═══ Data lines ═══

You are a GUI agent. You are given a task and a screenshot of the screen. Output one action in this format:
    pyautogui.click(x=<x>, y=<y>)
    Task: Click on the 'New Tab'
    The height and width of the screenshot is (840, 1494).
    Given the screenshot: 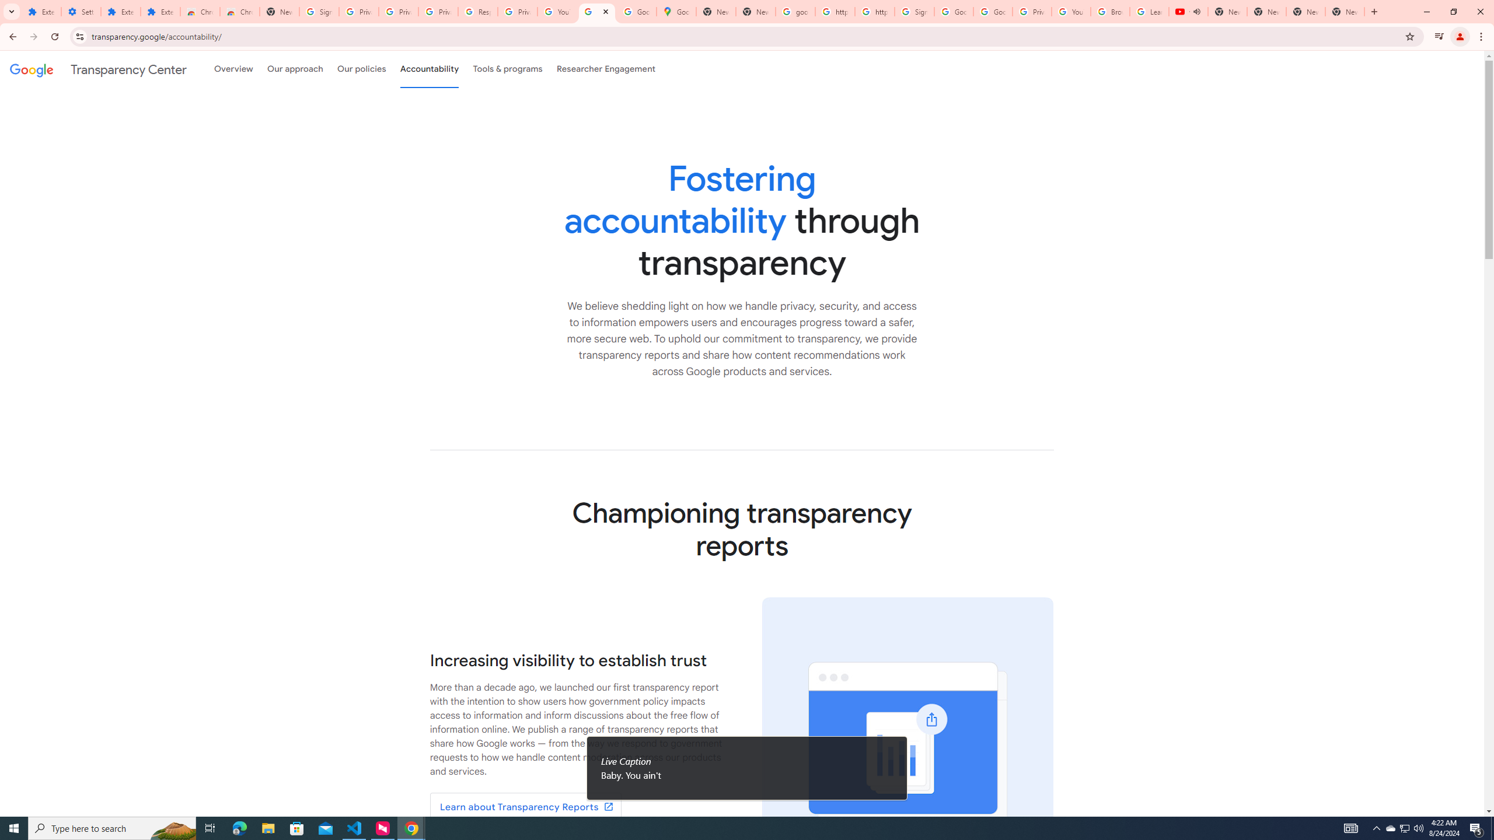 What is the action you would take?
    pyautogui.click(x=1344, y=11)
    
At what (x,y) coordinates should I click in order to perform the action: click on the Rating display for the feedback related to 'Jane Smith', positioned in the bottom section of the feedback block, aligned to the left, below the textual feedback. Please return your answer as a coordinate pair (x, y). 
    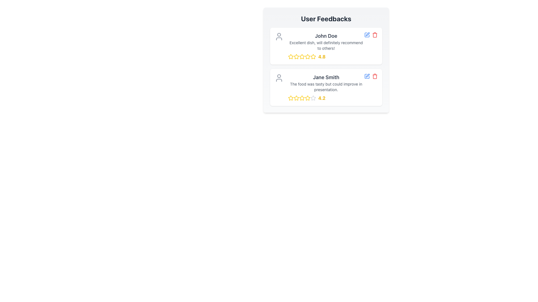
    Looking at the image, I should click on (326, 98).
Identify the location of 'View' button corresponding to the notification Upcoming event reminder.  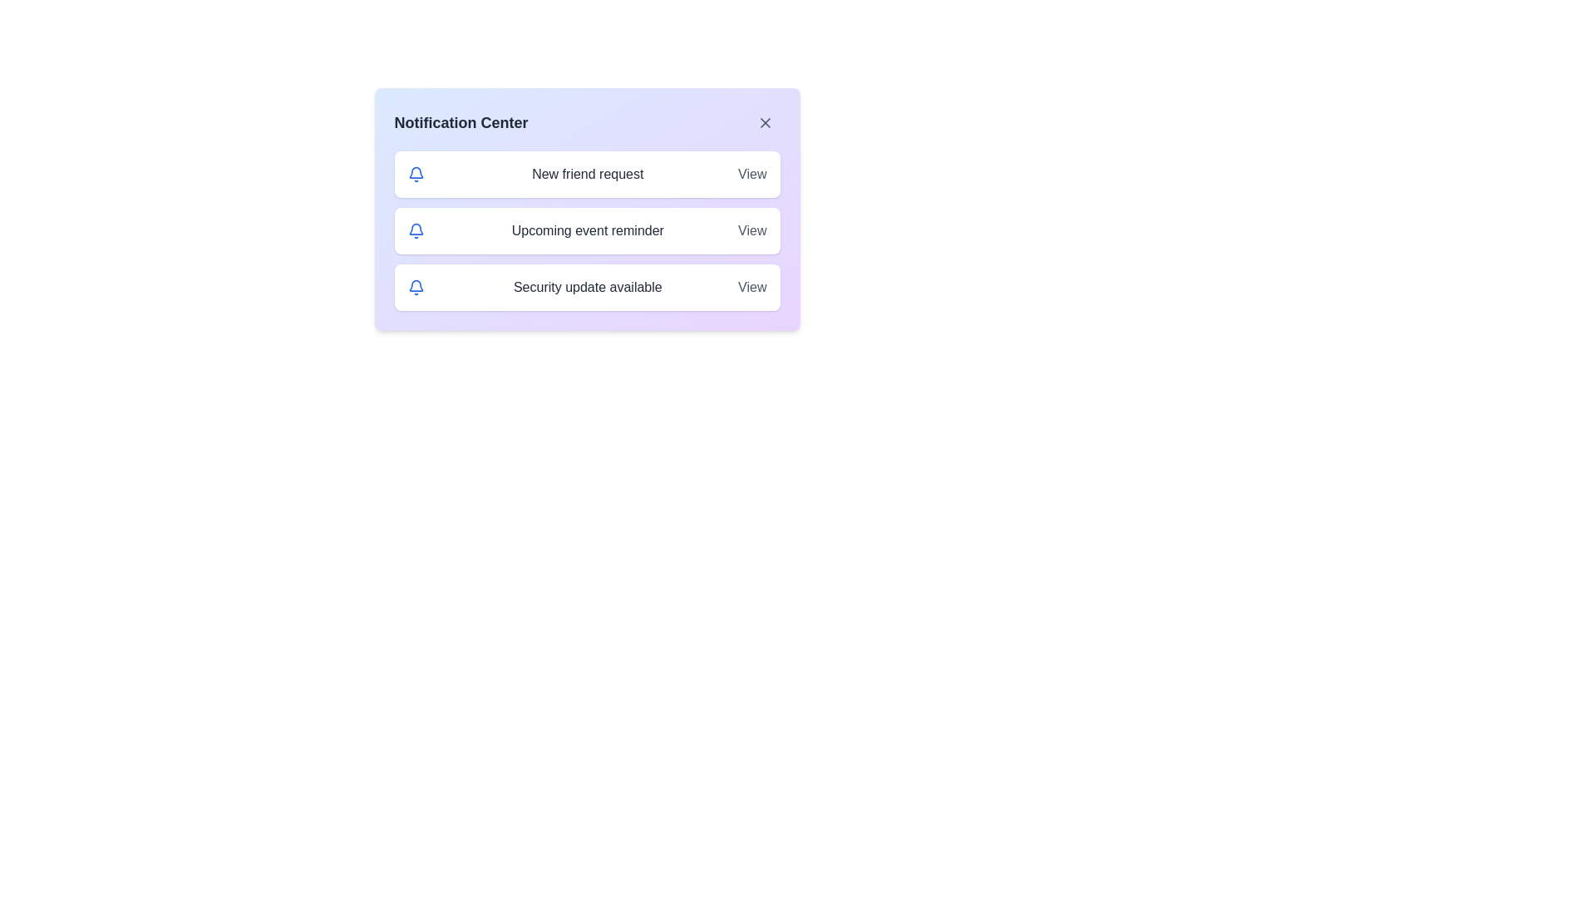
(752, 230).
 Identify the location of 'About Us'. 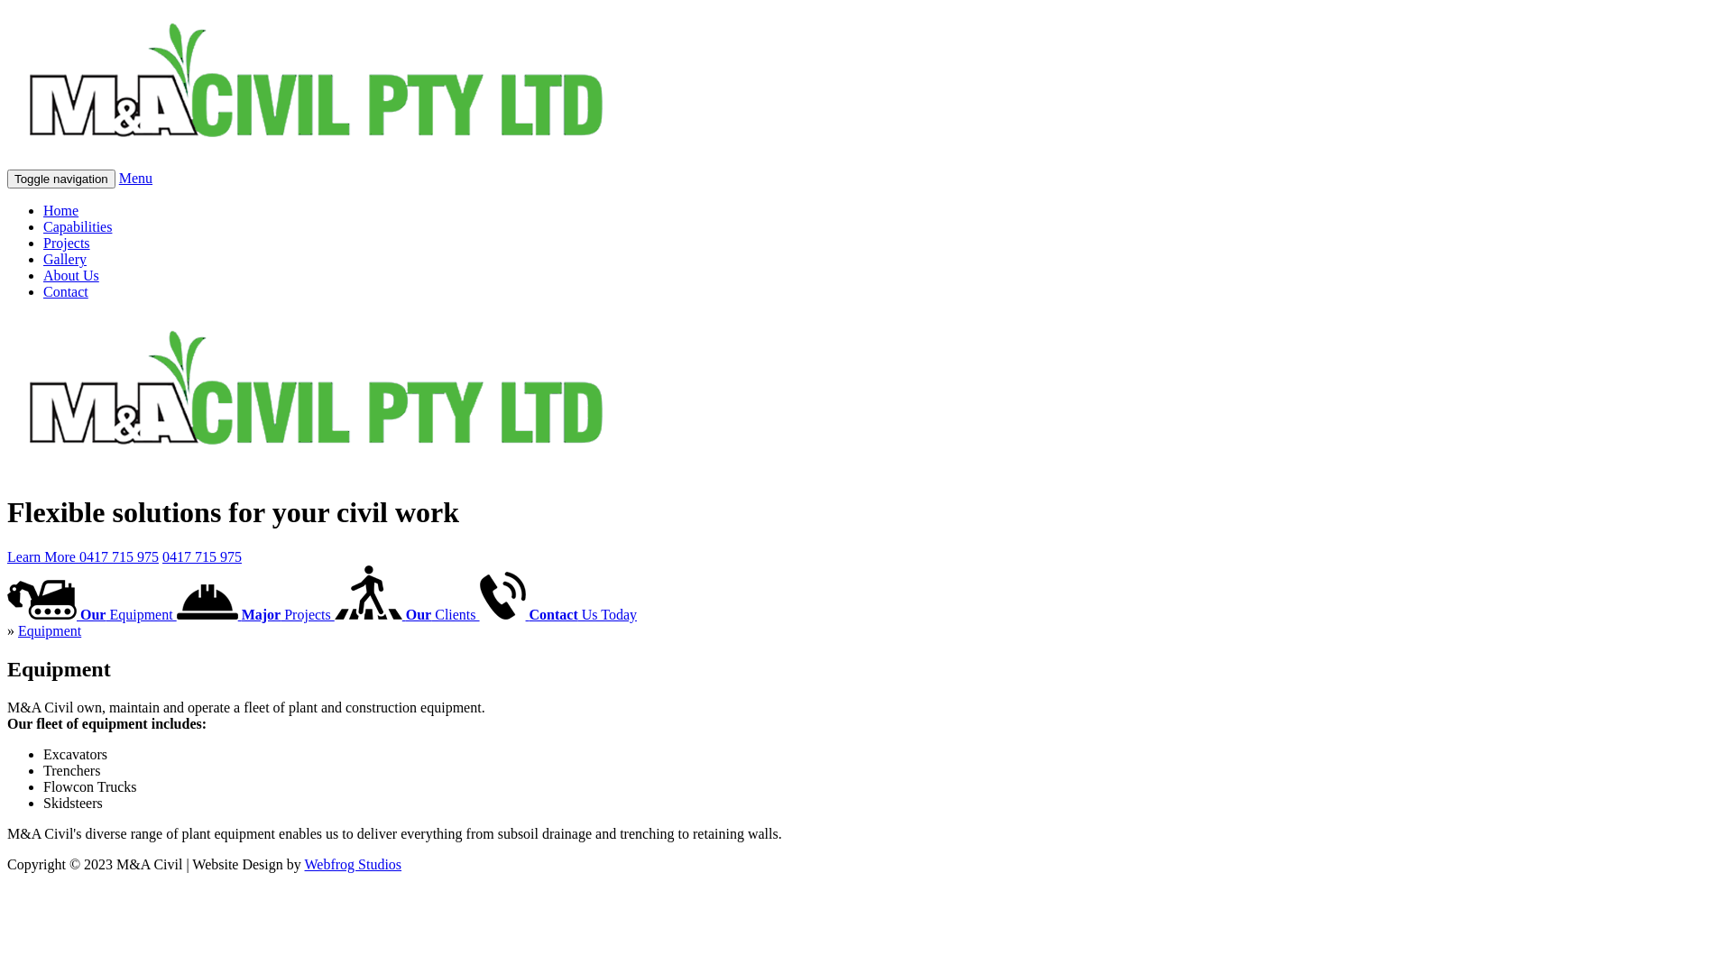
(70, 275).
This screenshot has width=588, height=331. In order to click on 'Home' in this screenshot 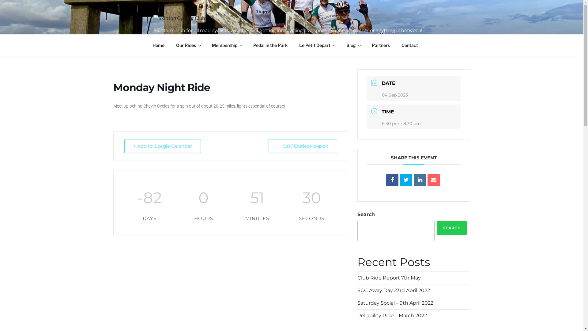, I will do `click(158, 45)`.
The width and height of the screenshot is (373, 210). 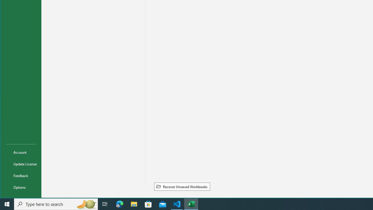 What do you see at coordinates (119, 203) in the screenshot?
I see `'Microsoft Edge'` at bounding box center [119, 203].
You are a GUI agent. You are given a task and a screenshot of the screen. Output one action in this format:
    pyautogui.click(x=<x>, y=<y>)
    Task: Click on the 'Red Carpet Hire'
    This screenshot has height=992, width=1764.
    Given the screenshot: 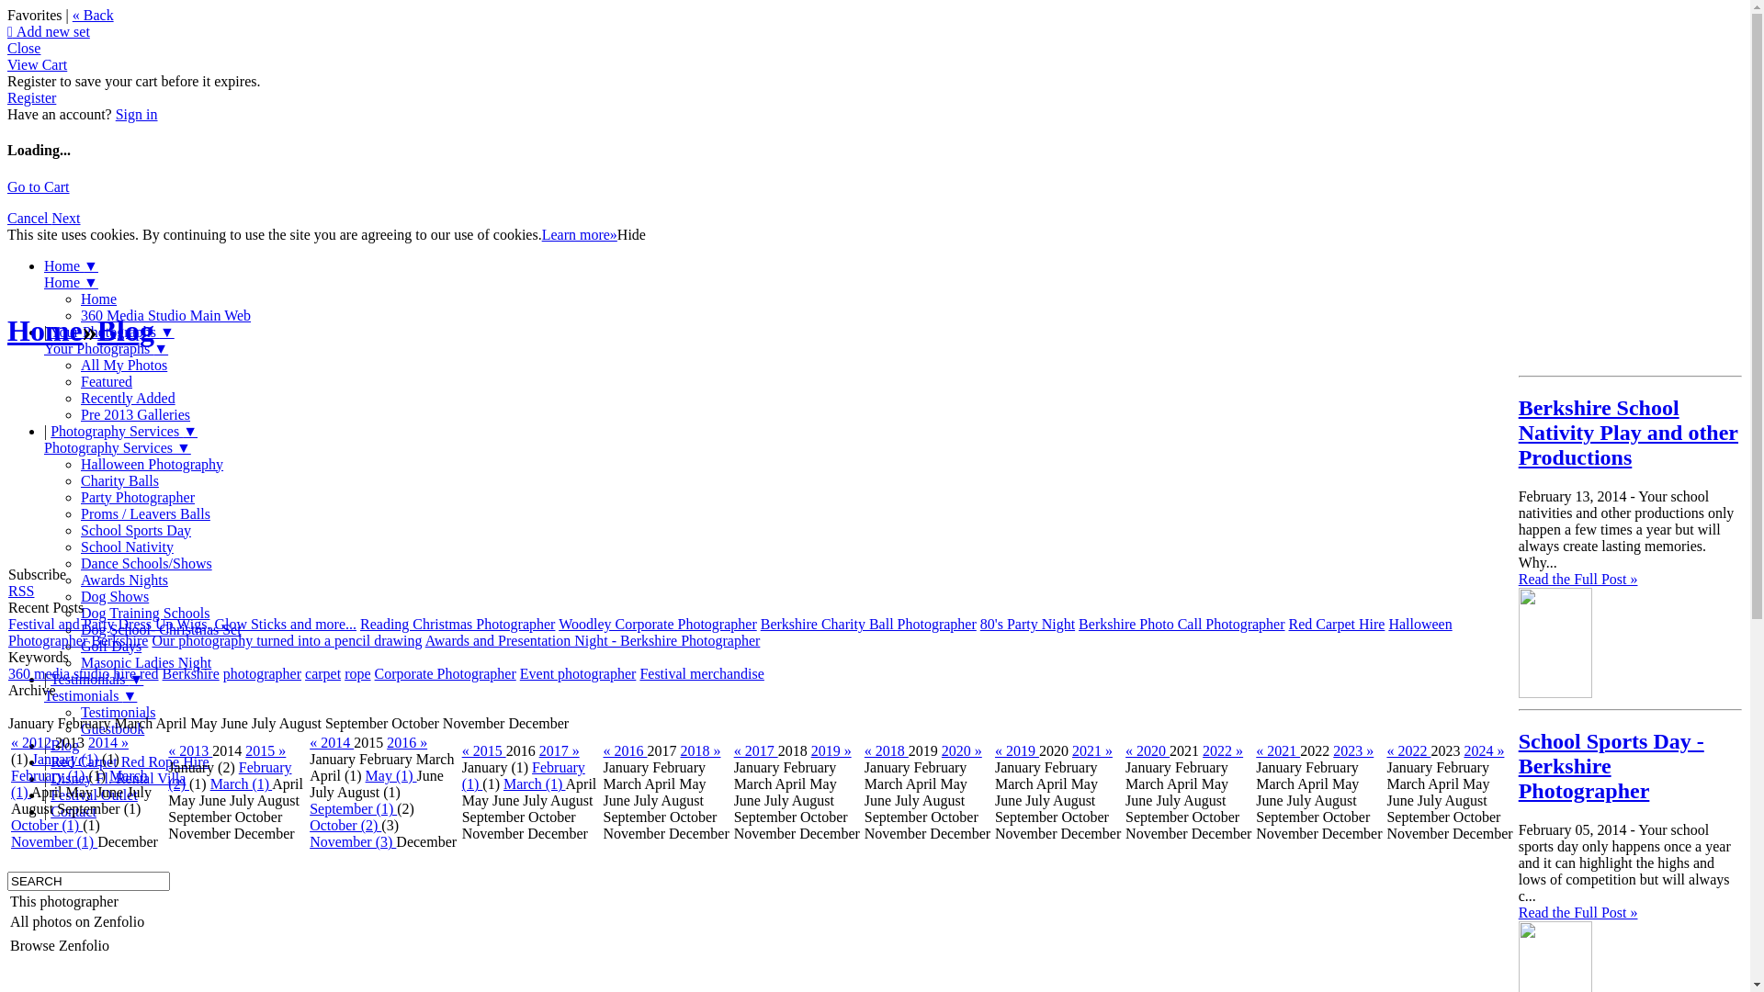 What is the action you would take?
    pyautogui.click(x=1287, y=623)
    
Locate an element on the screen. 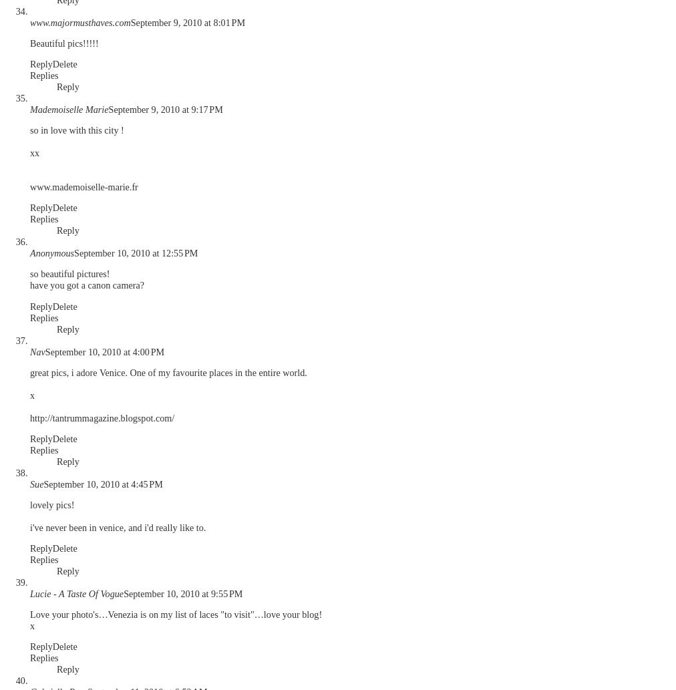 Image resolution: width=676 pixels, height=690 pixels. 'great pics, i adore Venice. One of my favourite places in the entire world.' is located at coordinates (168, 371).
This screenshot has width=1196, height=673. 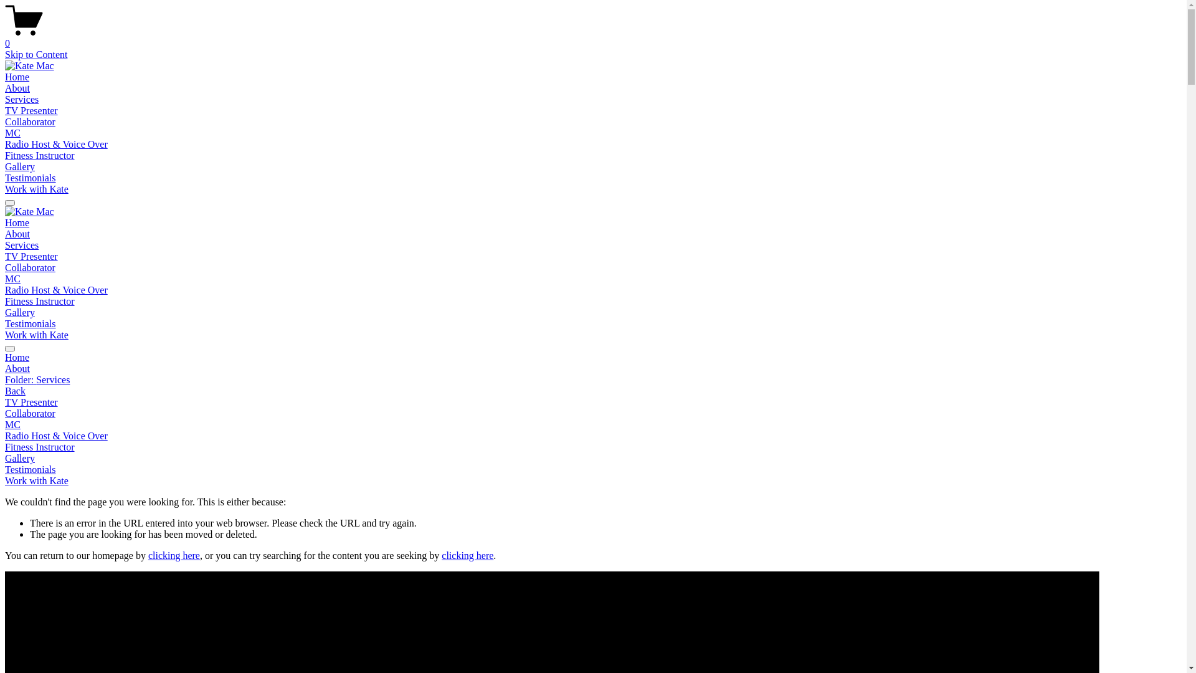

═══

* [Exercise description]: State how many lines of the entries above contain the string "pyautogui". Reply with the number alone.

* [Correct result]: 4